The next Manchester Ancient Egypt Society lecture will be given by Dr. Geoffrey Tassie
Hair and State Formation in Ancient Egypt
Hair, the most malleable part of the human body, lends itself to the most varied forms of impermanent modifications. The resulting hairstyles convey social practices and norms, and may be regarded as a “representation of self”. As such they may be considered as an integral element in the maintenance and structuring of society. Hairstyles were linked to the identity of individuals and social groups, such as men, women, children and the elderly. Within the social hierarchy hairstyles were used as a means of displaying status. After experimentation with a broad spectrum of hairstyles during the Protodynastic and early Dynasty I, an institutionalised canon for hairstyles was established, coinciding with the creation of administrative institutions. Once the canon was established standard hairstyles continued to serve as the norms for identifying members of the administration or signs of authority.

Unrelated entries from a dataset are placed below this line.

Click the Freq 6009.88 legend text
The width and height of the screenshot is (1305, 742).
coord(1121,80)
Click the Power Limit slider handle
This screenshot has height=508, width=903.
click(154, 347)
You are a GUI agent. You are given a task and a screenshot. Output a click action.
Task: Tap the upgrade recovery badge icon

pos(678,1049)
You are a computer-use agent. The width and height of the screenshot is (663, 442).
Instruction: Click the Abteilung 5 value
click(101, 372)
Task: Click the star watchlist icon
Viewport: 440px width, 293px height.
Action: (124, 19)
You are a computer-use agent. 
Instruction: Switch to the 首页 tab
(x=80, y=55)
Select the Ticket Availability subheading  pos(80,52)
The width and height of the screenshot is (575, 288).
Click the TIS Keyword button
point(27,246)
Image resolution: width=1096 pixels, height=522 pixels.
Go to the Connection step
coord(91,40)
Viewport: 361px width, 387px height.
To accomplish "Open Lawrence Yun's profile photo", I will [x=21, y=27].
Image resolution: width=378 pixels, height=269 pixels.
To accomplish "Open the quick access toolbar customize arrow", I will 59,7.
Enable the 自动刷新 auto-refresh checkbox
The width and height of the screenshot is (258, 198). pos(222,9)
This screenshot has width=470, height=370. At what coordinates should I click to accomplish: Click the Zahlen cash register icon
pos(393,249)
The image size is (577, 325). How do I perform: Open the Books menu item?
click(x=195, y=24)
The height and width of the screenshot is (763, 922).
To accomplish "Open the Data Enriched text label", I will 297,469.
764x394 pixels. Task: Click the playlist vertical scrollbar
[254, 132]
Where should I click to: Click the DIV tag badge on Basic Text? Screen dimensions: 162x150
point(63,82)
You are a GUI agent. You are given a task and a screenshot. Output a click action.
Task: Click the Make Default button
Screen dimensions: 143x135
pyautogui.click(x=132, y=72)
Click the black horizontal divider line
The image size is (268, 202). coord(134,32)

Dr. G. J. Tassie is an Honorary Research Fellow and Associate Lecturer in Archaeology at the University of Winchester focussing on the areas of Predynastic Egyptian archaeology and social theory, particularly how the rise of state is reflected in the body. He has directed the Egypt Exploration Society’s Kafr Hassan Dawood and Wadi Tumilat Survey and Excavation Project in the East Delta, researching Fourth and Third Millennium BC sites and investigating the environmental history of the region. In addition to writing over 60 publications, he has devoted his time over the last 10 years to tackling issues of cultural heritage management. He is also engaged in numerous field expeditions in Europe, the Levant, the Arabian Peninsula and Egypt.